**** Source data ****
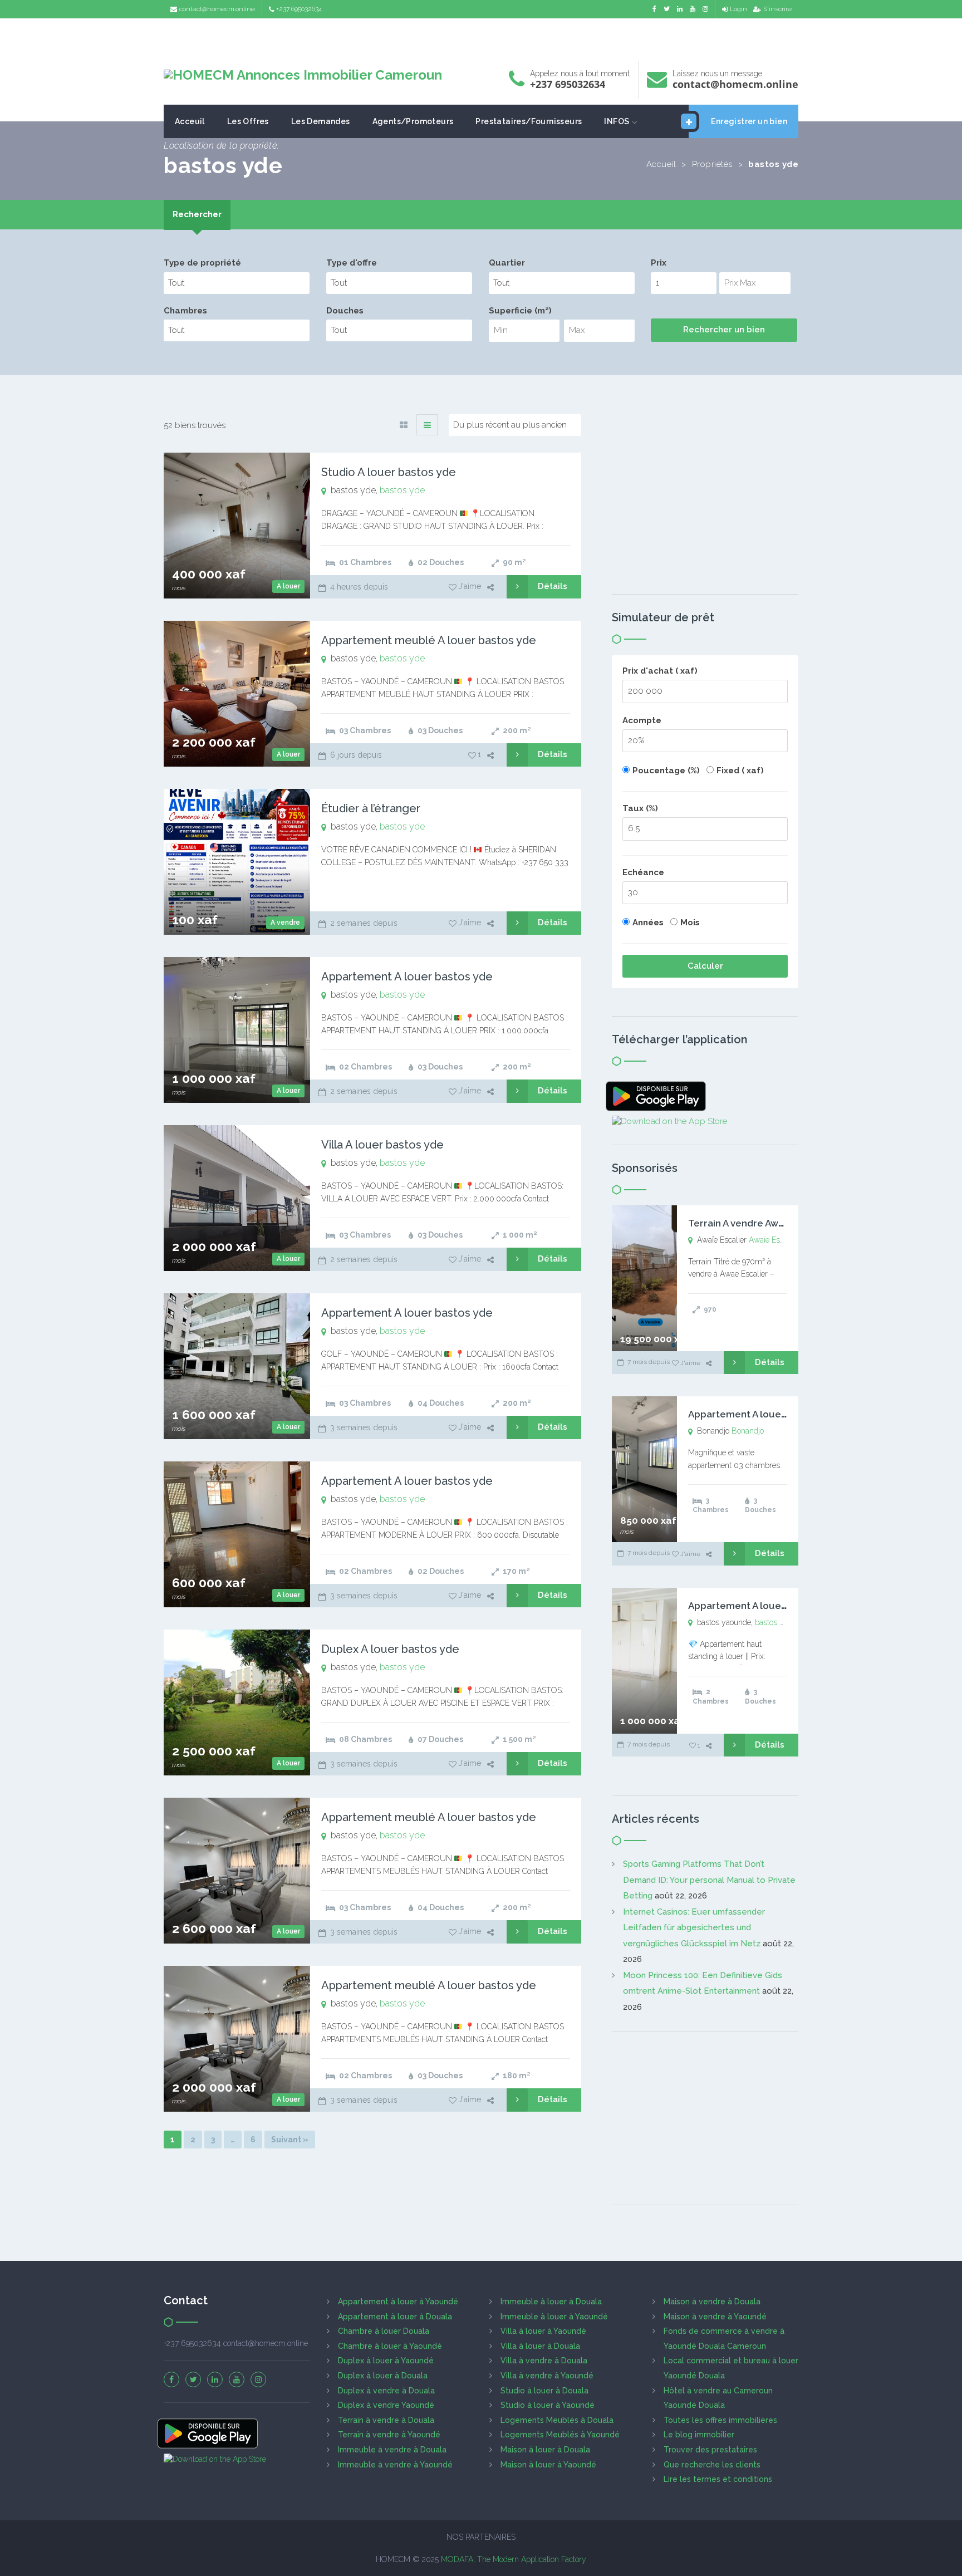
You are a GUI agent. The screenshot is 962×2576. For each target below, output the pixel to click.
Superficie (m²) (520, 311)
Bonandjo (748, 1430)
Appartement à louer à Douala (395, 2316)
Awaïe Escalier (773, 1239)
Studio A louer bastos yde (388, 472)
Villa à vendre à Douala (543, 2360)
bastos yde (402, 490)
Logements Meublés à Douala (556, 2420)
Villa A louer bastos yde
****
• _What you should do_: All that the answer may hold is the lines from the one with "Logements Meublés à Douala (556, 2420)" through the end of the data, set down exactly as they appear.

• _Response to this task_:
Logements Meublés à Douala (556, 2420)
Villa A louer bastos yde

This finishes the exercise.